Stored data entries:
◇ ◇ ◇
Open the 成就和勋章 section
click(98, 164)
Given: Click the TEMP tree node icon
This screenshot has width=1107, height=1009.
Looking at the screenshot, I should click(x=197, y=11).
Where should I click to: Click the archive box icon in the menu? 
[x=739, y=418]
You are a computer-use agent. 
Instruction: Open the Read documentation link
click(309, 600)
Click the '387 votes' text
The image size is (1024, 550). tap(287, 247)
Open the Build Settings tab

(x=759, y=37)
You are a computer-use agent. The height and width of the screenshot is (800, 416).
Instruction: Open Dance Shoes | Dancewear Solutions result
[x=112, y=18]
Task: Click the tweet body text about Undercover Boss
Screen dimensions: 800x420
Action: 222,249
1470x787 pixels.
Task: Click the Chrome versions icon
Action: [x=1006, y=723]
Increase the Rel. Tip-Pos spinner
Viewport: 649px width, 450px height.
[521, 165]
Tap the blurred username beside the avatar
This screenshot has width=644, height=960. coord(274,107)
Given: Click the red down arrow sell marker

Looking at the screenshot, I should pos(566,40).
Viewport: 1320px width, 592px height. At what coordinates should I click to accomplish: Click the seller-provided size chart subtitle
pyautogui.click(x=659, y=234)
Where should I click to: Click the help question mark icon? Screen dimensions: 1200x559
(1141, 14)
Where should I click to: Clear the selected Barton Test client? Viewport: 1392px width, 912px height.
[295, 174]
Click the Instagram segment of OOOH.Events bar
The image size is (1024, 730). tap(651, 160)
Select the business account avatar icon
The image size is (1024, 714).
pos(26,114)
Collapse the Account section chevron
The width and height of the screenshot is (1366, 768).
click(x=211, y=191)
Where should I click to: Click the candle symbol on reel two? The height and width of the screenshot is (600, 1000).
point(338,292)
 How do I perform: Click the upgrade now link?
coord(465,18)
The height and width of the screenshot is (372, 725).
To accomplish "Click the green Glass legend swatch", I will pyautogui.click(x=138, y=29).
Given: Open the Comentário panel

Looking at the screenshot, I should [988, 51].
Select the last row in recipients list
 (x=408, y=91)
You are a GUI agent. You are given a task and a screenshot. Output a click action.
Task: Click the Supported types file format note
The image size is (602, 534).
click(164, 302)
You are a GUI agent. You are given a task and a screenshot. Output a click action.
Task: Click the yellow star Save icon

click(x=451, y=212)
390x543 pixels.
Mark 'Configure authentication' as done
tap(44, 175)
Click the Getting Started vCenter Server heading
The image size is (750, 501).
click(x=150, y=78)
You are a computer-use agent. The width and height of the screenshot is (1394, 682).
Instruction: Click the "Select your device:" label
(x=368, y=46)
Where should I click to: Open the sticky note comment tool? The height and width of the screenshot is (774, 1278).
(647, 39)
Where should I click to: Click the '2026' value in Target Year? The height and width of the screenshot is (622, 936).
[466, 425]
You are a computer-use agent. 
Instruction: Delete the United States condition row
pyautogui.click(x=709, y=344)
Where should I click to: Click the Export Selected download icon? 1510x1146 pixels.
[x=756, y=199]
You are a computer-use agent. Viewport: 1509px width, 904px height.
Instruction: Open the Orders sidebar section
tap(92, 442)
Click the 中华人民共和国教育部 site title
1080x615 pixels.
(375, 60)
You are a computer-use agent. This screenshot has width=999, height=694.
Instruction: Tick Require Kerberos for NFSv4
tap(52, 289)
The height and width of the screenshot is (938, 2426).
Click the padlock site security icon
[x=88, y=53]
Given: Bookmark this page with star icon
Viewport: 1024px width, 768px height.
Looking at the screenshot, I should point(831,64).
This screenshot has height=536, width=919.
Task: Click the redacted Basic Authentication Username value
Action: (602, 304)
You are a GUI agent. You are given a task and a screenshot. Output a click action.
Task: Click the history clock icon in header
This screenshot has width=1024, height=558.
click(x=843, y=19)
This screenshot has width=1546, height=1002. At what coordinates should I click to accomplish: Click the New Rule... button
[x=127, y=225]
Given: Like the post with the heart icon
◇ ◇ ◇
Work task: While keeping every line the same, please copy out all the records.

Result for this task:
Open the 成就和勋章 section
click(98, 164)
Given: Click the TEMP tree node icon
This screenshot has width=1107, height=1009.
Looking at the screenshot, I should click(x=197, y=11).
Where should I click to: Click the archive box icon in the menu? 
[x=739, y=418]
You are a computer-use agent. 
Instruction: Open the Read documentation link
click(309, 600)
Click the '387 votes' text
The image size is (1024, 550). tap(287, 247)
Open the Build Settings tab

(x=759, y=37)
You are a computer-use agent. The height and width of the screenshot is (800, 416).
Instruction: Open Dance Shoes | Dancewear Solutions result
[x=112, y=18]
Task: Click the tweet body text about Undercover Boss
Screen dimensions: 800x420
Action: 222,249
1470x787 pixels.
Task: Click the Chrome versions icon
Action: [x=1006, y=723]
Increase the Rel. Tip-Pos spinner
Viewport: 649px width, 450px height.
[521, 165]
Tap the blurred username beside the avatar
This screenshot has width=644, height=960. coord(274,107)
Given: Click the red down arrow sell marker

Looking at the screenshot, I should pos(566,40).
Viewport: 1320px width, 592px height. At what coordinates should I click to accomplish: Click the seller-provided size chart subtitle
pyautogui.click(x=659, y=234)
Where should I click to: Click the help question mark icon? Screen dimensions: 1200x559
(1141, 14)
Where should I click to: Clear the selected Barton Test client? Viewport: 1392px width, 912px height.
[295, 174]
Click the Instagram segment of OOOH.Events bar
The image size is (1024, 730). tap(651, 160)
Select the business account avatar icon
The image size is (1024, 714).
pos(26,114)
Collapse the Account section chevron
The width and height of the screenshot is (1366, 768).
click(x=211, y=191)
Where should I click to: Click the candle symbol on reel two? The height and width of the screenshot is (600, 1000).
point(338,292)
 How do I perform: Click the upgrade now link?
coord(465,18)
The height and width of the screenshot is (372, 725).
To accomplish "Click the green Glass legend swatch", I will pyautogui.click(x=138, y=29).
Given: Open the Comentário panel

Looking at the screenshot, I should [988, 51].
Select the last row in recipients list
 (x=408, y=91)
You are a GUI agent. You are given a task and a screenshot. Output a click action.
Task: Click the Supported types file format note
The image size is (602, 534).
click(164, 302)
You are a GUI agent. You are given a task and a screenshot. Output a click action.
Task: Click the yellow star Save icon

click(x=451, y=212)
390x543 pixels.
Mark 'Configure authentication' as done
tap(44, 175)
Click the Getting Started vCenter Server heading
The image size is (750, 501).
click(x=150, y=78)
You are a computer-use agent. The width and height of the screenshot is (1394, 682).
Instruction: Click the "Select your device:" label
(x=368, y=46)
Where should I click to: Open the sticky note comment tool? The height and width of the screenshot is (774, 1278).
(647, 39)
Where should I click to: Click the '2026' value in Target Year? The height and width of the screenshot is (622, 936).
[466, 425]
You are a computer-use agent. 
Instruction: Delete the United States condition row
pyautogui.click(x=709, y=344)
Where should I click to: Click the Export Selected download icon? 1510x1146 pixels.
[x=756, y=199]
You are a computer-use agent. Viewport: 1509px width, 904px height.
Instruction: Open the Orders sidebar section
tap(92, 442)
Click the 中华人民共和国教育部 site title
1080x615 pixels.
(375, 60)
You are a computer-use agent. This screenshot has width=999, height=694.
Instruction: Tick Require Kerberos for NFSv4
tap(52, 289)
The height and width of the screenshot is (938, 2426).
Click the padlock site security icon
[x=88, y=53]
Given: Bookmark this page with star icon
Viewport: 1024px width, 768px height.
Looking at the screenshot, I should point(831,64).
This screenshot has height=536, width=919.
Task: Click the redacted Basic Authentication Username value
Action: (602, 304)
You are a GUI agent. You are given a task and a screenshot. Output a click action.
Task: Click the history clock icon in header
This screenshot has width=1024, height=558.
click(x=843, y=19)
This screenshot has width=1546, height=1002. At what coordinates should I click to accomplish: Click the New Rule... button
[x=127, y=225]
Given: Like the post with the heart icon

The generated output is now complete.